Selected extract
^^^^

No matter how many people lay claim to the title, Tony Wilson truly was Mr Manchester and he'll be sadly missed.

Joy Division - Transmission (mp3)

A Certain Ratio - Do The Du (mp3)

New Order - The Perfect Kiss (mp3)

Happy Mondays - Wrote For Luck (mp3)



Monday, August 06, 2007



Been suffering from a touch of blogger's block lately, so excuse the sporadic nature of the posts around these parts this past fortnight or so. It's been a case of starting a post, saving the draft and never getting around to finishing it a lot of the time (both here and over at No Flipping!), so at least the intent has been there.

Anyway, enough of the excuses...


Liars - Plaster Casts Of Everything (Mute)

The best Liars songs sound like the world ending in some way or another. This is very much in the literal camp. Whereas in the past they've often made the apocalypse sound like the eerie death rattle of all things, this one's a fire-and-brimstone blitzkrieg that lays waste to the Earth in spectacular fashion. All the while, Angus Andrew's creepy falsetto near-screams of the "sweet massacre of death" and other things. Drums pound, guitars rage and it all adds up to one of Liars' best singles yet. Superb.

So, this year's Dpercussion - the last of its kind - was pretty much just like all the others. A mixed bag of bad judgement, piss-poor decisions and shite timing on both a personal and organisational level, we didn't get to see half of what we wanted to see and ended up seeing stuff that we never wanted to in the first place. Here are a few scattered thoughts on the day...

  • Norman Jay - quite clearly one of the day's biggest draws - was pretty fucking bad. Only saw a little of him but it was more than enough to draw the conclusion that he has clearly lost it. Playing in a city with a deep-rooted love of soul, funk and disco, he opted for snoozy funky house and - shock horror! - early rave. We'll be taking that MBE back, thangyewverymuch.
  • Elektrons, on the other hand, were pretty darned great. Bouncy, summery and steadfast in refusal to let the dodgy sound mix get in the way of starting the party, their set was just the tonic as the day looked like it was heading for a slide.
  • 'Trash' by The Whip seems to have been crowned the new Manchester anthem, judging by how rapturously it was received. I'm not sure how I feel about this. It's a cracking song, even better played live and you got the feeling they could have drawn it out for an hour before the crowd got bored of it. However, there's still too much of a whiff of old Manchester about it for me to get behind. It's time we forged a new identity for ourselves, not forgetting the past, just not trying in vain to relive it. Speaking of which...

^^^^

Information given
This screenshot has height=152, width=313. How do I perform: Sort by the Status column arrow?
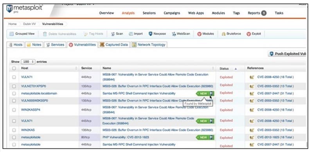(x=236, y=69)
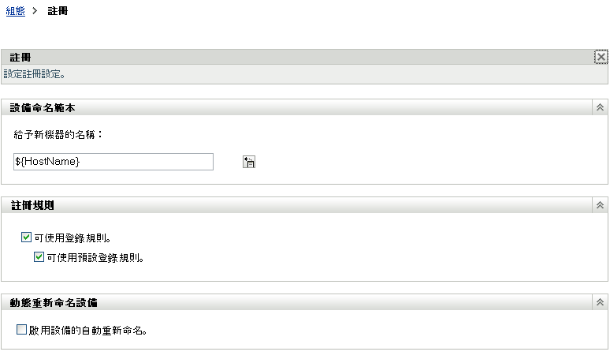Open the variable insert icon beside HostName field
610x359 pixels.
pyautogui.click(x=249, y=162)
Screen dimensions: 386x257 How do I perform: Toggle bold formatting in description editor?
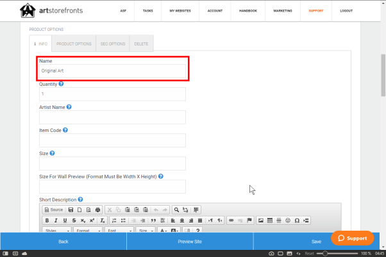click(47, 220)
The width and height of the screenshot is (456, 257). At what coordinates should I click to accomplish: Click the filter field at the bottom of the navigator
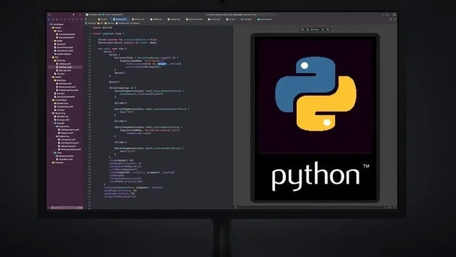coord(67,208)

^^^^

Exercises
**A)** Reproduce the music blog excerpt word for word, everything from "So, this year's" down to "on the day...".
**B)** Write the next part of the music blog excerpt, starting after its final sentence.
The material above is separate from the music blog excerpt and not part of it.

Responses per task
**A)**
So, this year's Dpercussion - the last of its kind - was pretty much just like all the others. A mixed bag of bad judgement, piss-poor decisions and shite timing on both a personal and organisational level, we didn't get to see half of what we wanted to see and ended up seeing stuff that we never wanted to in the first place. Here are a few scattered thoughts on the day...

**B)**
  • I apologise to his friends, family and fans, but Clint Boon is a cunt. His boorish MCing of the main stage late in the day was one of the most cringeworthy things I've ever seen. You're not on the radio now so quit fucking jawing. Introducing each tune by getting the crowd to chant "Boon Army!" or saying "Does anyone want to hear The Smiths?" before dropping 'How Soon Is Now?' should be the reserve of wedding DJs. I used to enjoy going to Disco Rescue on a Saturday night because it used to be quite unpredictable and off-the-wall. His sets, along with his radio show, have become increasingly stale over the past few years and we need to consign him to the bin sooner rather than later. Maybe he can have a big "Who really is Mr Manchester?" dick-measuring competition with Dave Haslam in South one night, with the winner becoming a kind of silent Manc figurehead - a bit like the Queen - while the loser is exiled to Liverpool for all eternity? How does that sound?
  • I won't miss the scallies one bit.
  • I'm gutted that I missed Dabrye on the Sketch City stage, but my, FC Kahuna's DJ set (actually it was just Dan on his own) was a whole lot of fun. An honest-to-goodness, unpretentious electro-tech set that capped the evening off perfectly (we opted to skip the last hour in favour of necking a few ales in Briton's Protection). Sometimes that's all you need.
Elektrons - Hurry On Down (mp3)

Above photo is from here.

In other news: I'm on this week's Blog Fresh, yakking about, of all things, Elektrons. Serendipitous, don'tcha think?